Perhaps they’ll even try to dismantle the public education system itself, reasoning that anyone who attends a public school will be exposed to Darwinism, and therefore it’s best not to have public schools at all.

It’ll be harder to shut down the universities (and if you do that, there won’t be any more college football!), but they may try it anyway. The easiest way to do this would be through budget cuts. I think this might be relatively easy: there are always bad years, and always budget cuts. A lot of what a university does is blue-sky research, and if the university doesn’t have a good community outreach program, the locals may not see much benefit in having it around.

If it goes far enough, the US might devolve into a virtual theocracy, or perhaps third-world theocracy in all but name.

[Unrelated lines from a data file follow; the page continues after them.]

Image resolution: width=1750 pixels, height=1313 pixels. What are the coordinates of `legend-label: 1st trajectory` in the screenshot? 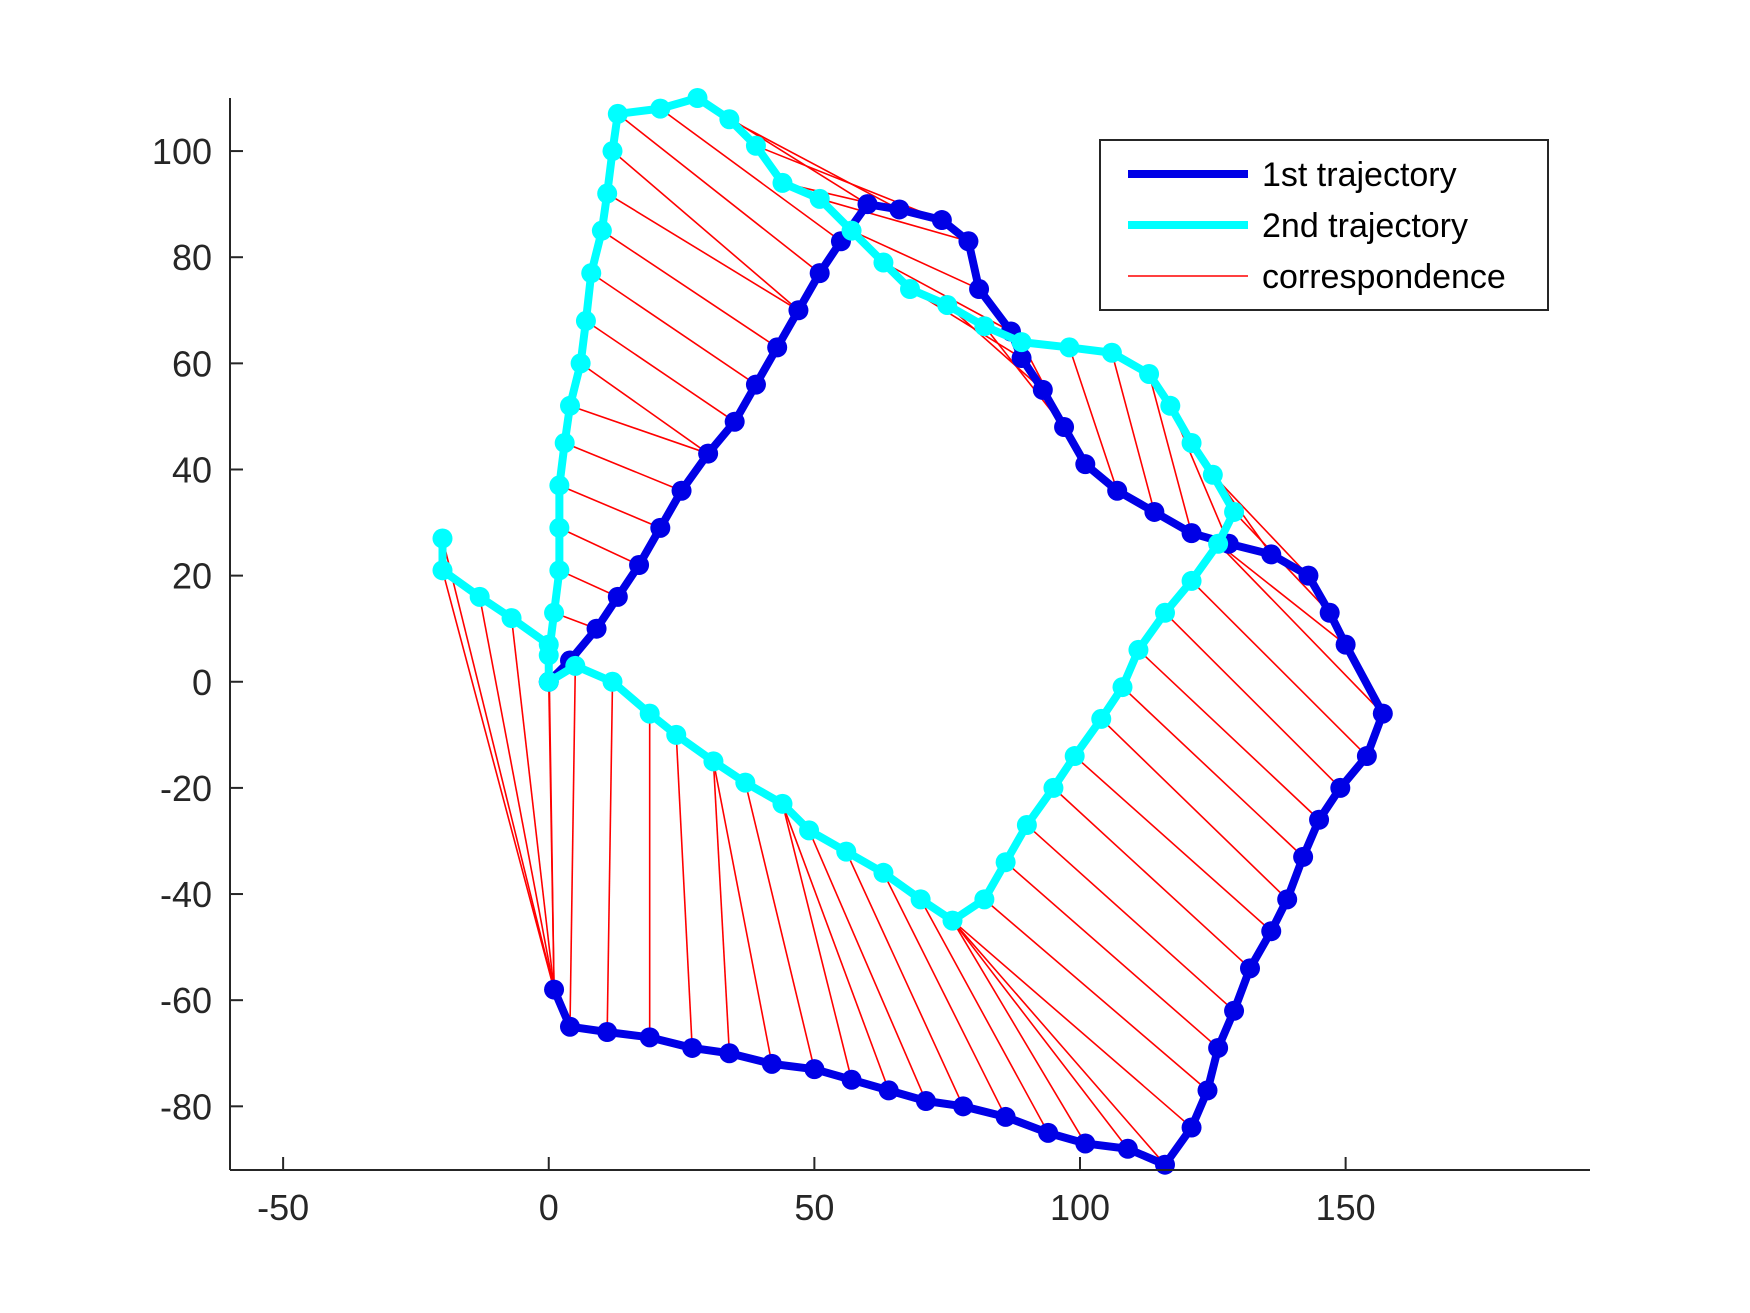 It's located at (1360, 175).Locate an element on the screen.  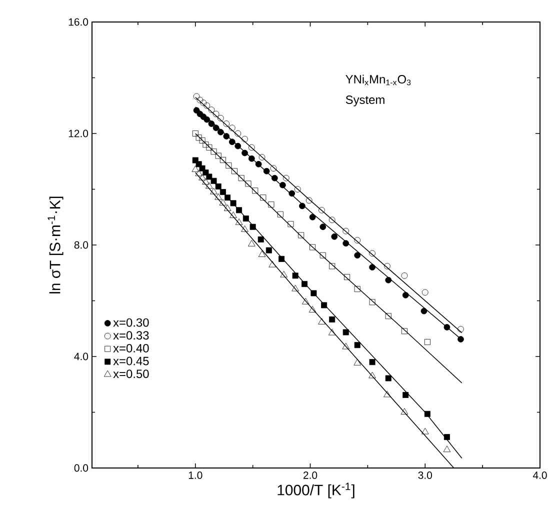
y-tick-label: 8.0 is located at coordinates (81, 245).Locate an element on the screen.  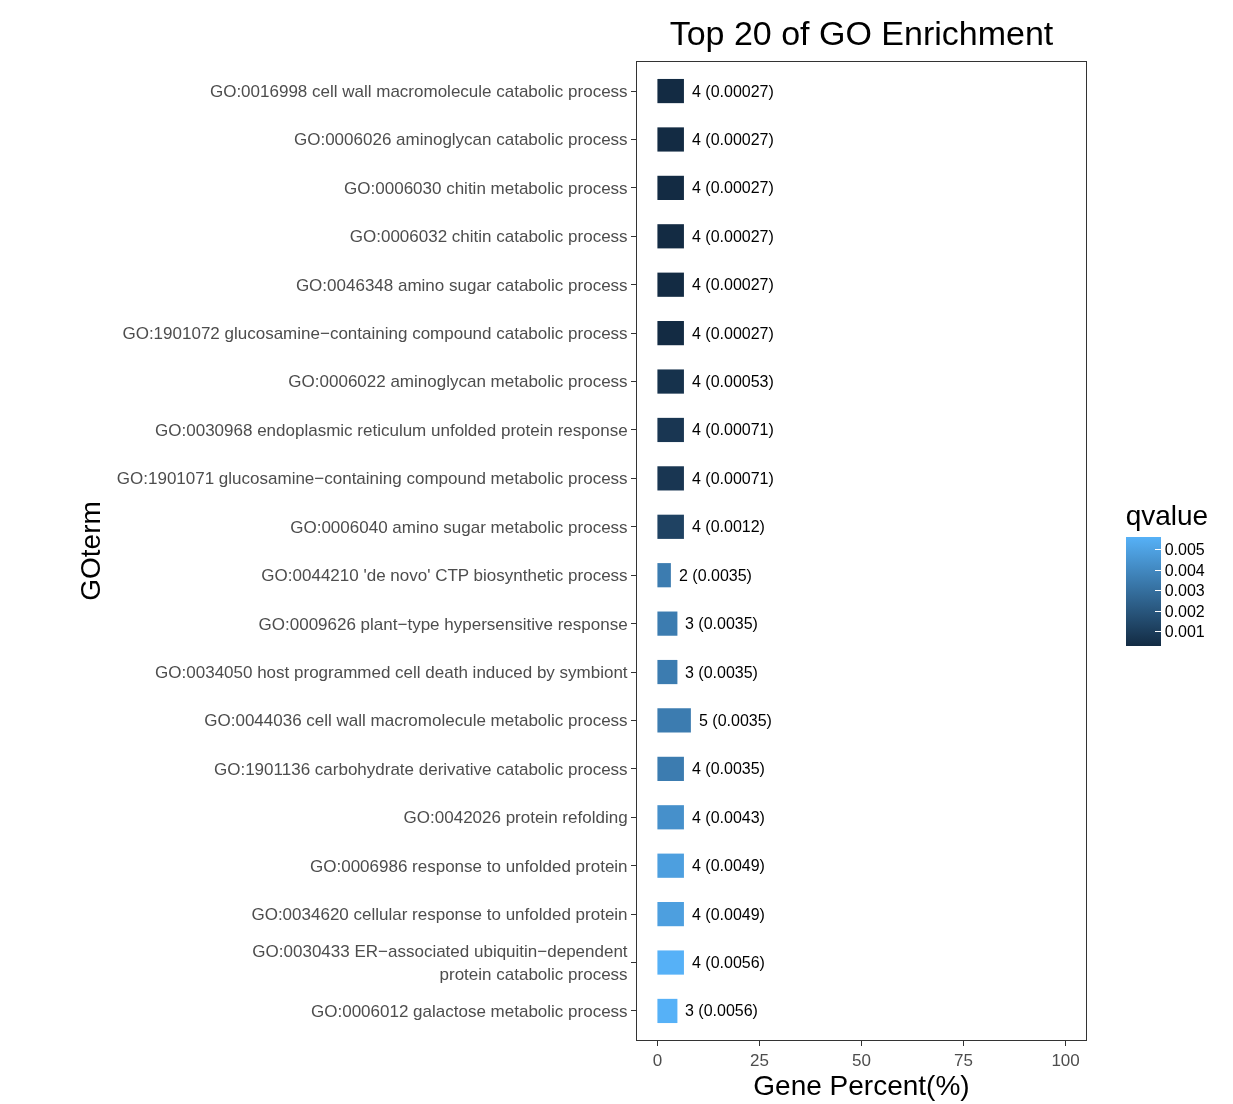
annotation: 2 (0.0035) is located at coordinates (716, 576).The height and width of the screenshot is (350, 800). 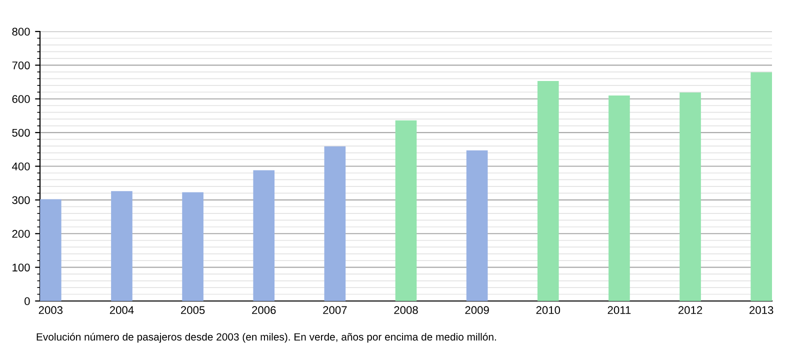 What do you see at coordinates (21, 268) in the screenshot?
I see `y-tick-label: 100` at bounding box center [21, 268].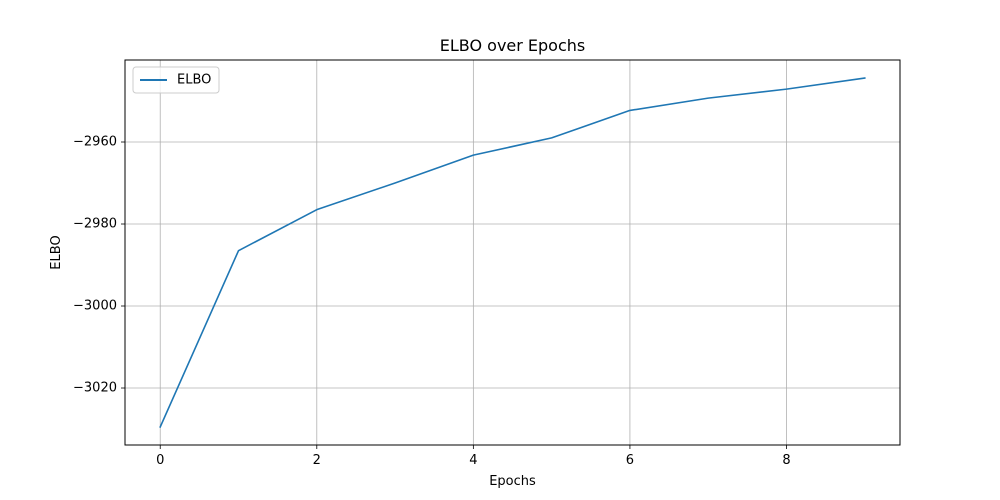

Or we might have a national awakening. Perhaps the French will beat us to Mars, or China will clone a human, or something, and the president will make a speech and announce that befoah this decade is ovah, we shall put a man on the Moon genetically engineer a goose that lays golden eggs, or some such. And this will lead to a renewed interest in science, technology, and education for a decade or two.

IMHO it all boils down to education. The unchanging core of creationism, which will have to be retained in version 3.0 and beyond, is opposition to evolution. But most of the opposition to evolution seems to come from people who don’t even know what it is, who think that it’s about the origin of life, or that it says that individual organisms magically changed shape or gave birth to radically different organisms.

And, of course, there are the teeming masses in the middle, the ones who think of themselves as religious and go to church every once in a while, who think that science is cool in some vague abstract way, especially when it comes up with large-screen plasma TVs or cell phones, but who don’t really think about either one very much. Maybe there’ll be a new Carl Sagan who can explain what evolution and science are all about to the average person.

Maybe the fundies themselves will finally go too far. Although survey after survey shows that Americans are very religious and opposed to the teaching of evolution, I don’t think most care that much. They’re just going along with what they hear around them, and that includes priests and talking heads on TV.

I don’t know what will happen, or how to fix things. Maybe we need a sea change in society, but maybe this sea change could be achieved more easily than I think, with perhaps just a few high-profile events, like Jon Stewart calling a creationist a douchebag to his face, or Britney Spears going to Canada for a life-saving operation, thus casting doubt on the state of medical technology in this country.

I don’t know. If you do, let me know.